If you’re the project manager, once you’ve identified your key stakeholders, you need to take stock. List everyone’s roles and how the project outcome will affect them. Will their day to day jobs change as a result or will they have a more remote interest?
Next, evaluate what processes during the project are most important to them – and which outcomes will have the biggest impact. Does anyone have an absolutely vital objective or a disastrous scenario that would be a deal-breaker for them?
We know the vital importance of this upfront prep and that’s why we’ve built Imperial College’s curriculum review consultancy into the process. Our experts will work alongside your teams to optimise Sofia’s features for your own goals. Having that real-life experience at hand will help you shape your review efficiently and smoothly.
Roughly scope out the process and the outcomes as you see them at this stage – adding provisos for the unexpected – and check in with those stakeholders for their buy-in.
2. Agree priorities, manage expectations and set a timetable
It’s the start of the project and expectations may be running high. Time to puncture the bubble slightly.
Without demotivating anyone, you’ll need to be clear that the project can’t make all of the people happy all of the time.
Sometimes tough decisions will have to be agreed, compromises made and toes trodden on. That’s why it’s important to scope priorities at this stage: so they’re selected for the good of the programme, not based on who shouts the loudest or is the most efficient at getting things done.
Where time or money is likely to get in the way of the dream outcome, the team will have to agree what can be done right away and what will have to be shelved for the next round.
There’s a huge temptation to skip this step. Who wants to upset people before the project has even got going properly? Don’t skip it.
Your short term pain will be your long term gain. If you set expectations realistically at this stage, stakeholders will be more willing to compromise than down the line, when they’ve invested time and energy believing they’ll get their perfect outcome.
The old chestnut about ‘assume making an ass of you and me’ was never more true. Drag all the assumptions and internal politics out into the open and deal with them right now.
Sofia’s curriculum review consultancy could prove invaluable here. Having someone on hand who’s been through the process is the best way of predicting possible pitfalls.

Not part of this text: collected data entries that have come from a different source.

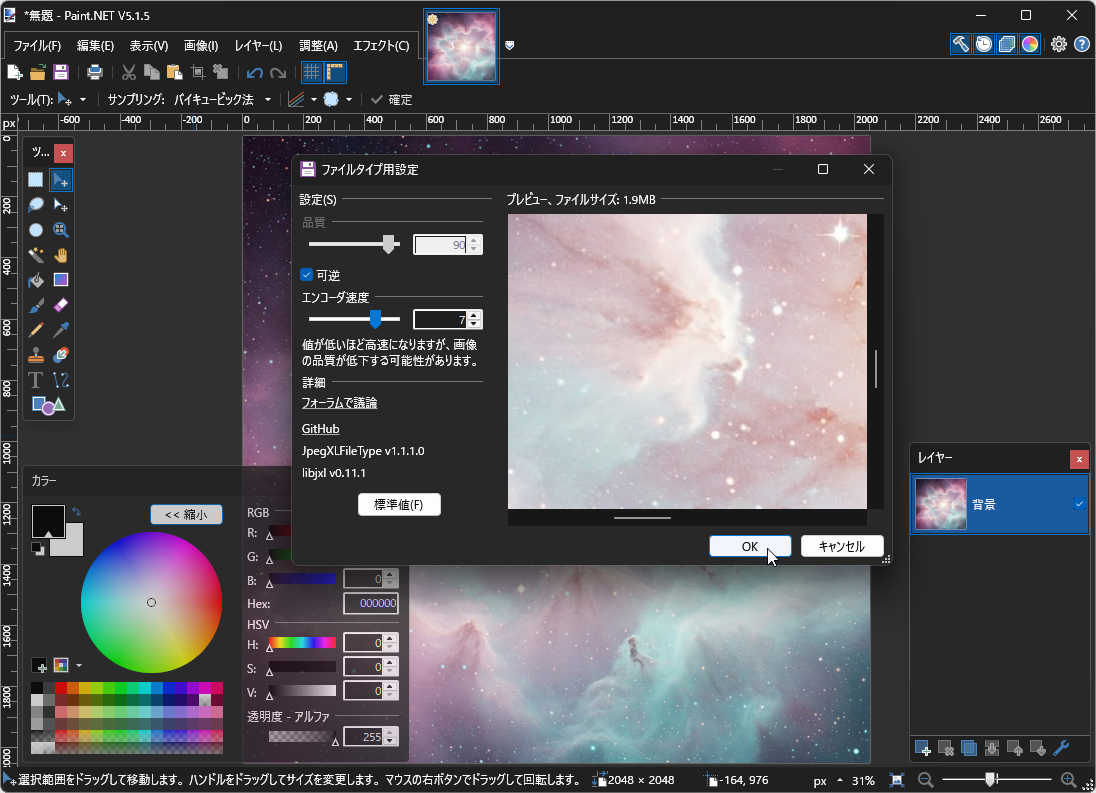1096x793 pixels.
Task: Select the Magic Wand tool
Action: tap(35, 255)
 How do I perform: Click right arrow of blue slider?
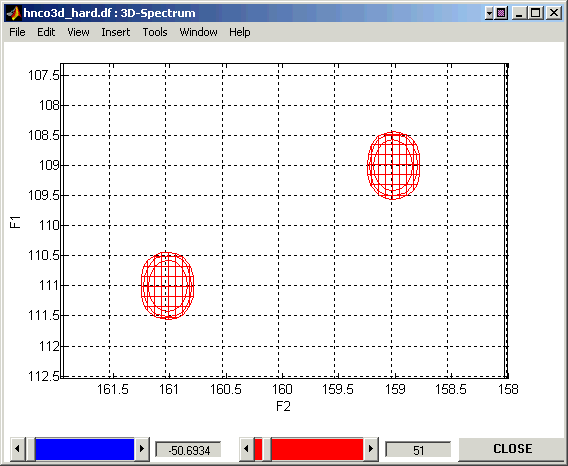click(x=142, y=449)
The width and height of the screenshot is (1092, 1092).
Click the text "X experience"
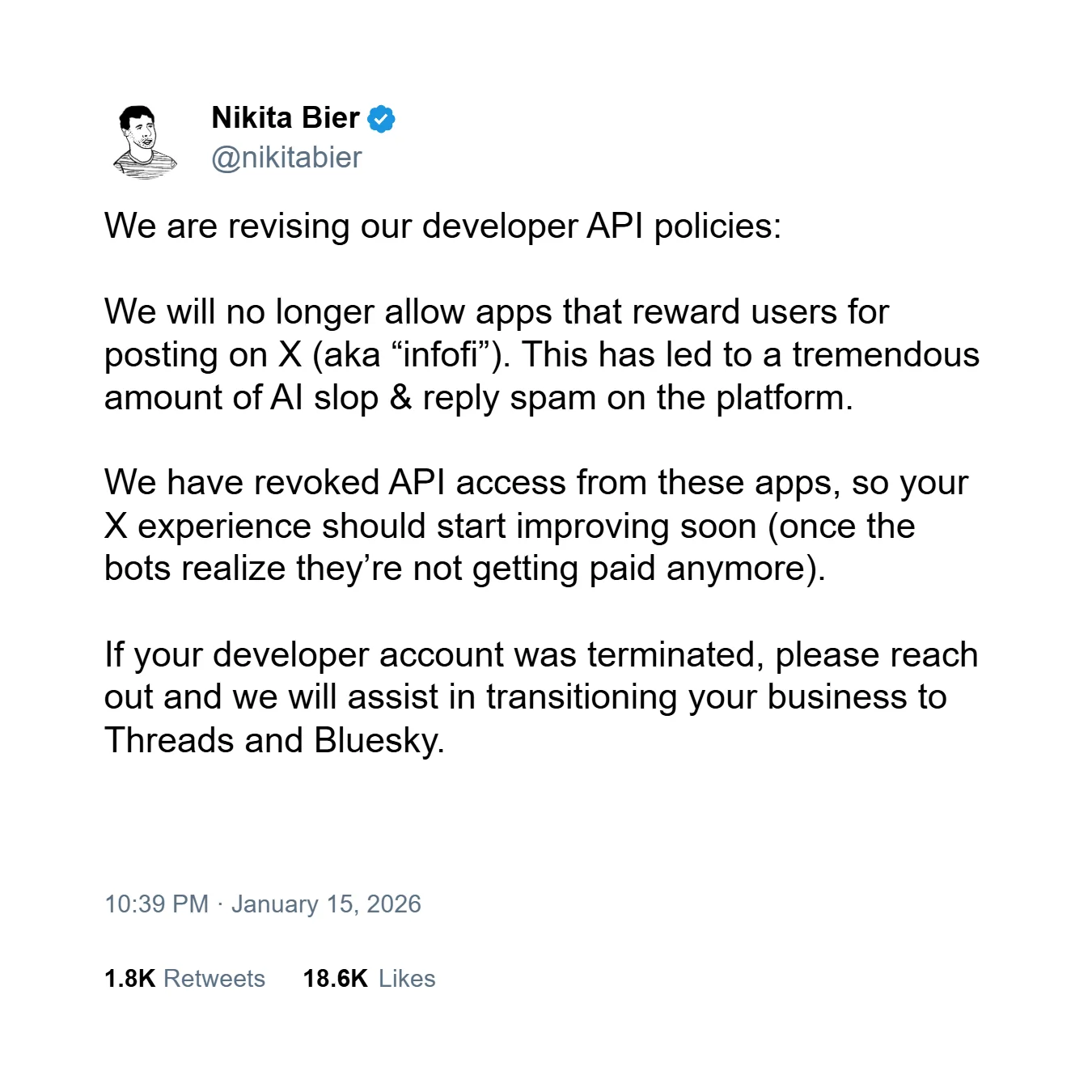click(207, 527)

3. Create a collaborative culture
Encourage members to leave bias, politics and one-upmanship at the door. Your project is a place for everyone to pool resources, create an environment where ideas can flourish and get everyone working towards a common goal.
Easier said than done.
This is where continuous quality improvement (CQI) comes in, with its focus on both people and data. Team leaders and members might be used to applying CQI principles elsewhere but forget to bring them to other projects. In fact, it’s the perfect framework for curriculum review.
There’s rarely genuine space for academics and other staff to share, reflect and discuss their work. The process of curriculum mapping creates this forum and requires valuable analysis and unmissable opportunities to learn from each other.
This invariably breaks down boundaries and prevents programmes from being taught in isolation: a unifying experience that truly puts the student at the heart of the conversation.
4. Work out when your stakeholders want their needs met
Not all academic cycles are in synch. Assessment, budget rounds, accreditation demands… the year is peppered with different deadlines for different stakeholders.
They might be vitally important to your stakeholders – and burned into their brains – but if they don’t make them explicit upfront to everyone else, those different deadlines will creep up and bite you.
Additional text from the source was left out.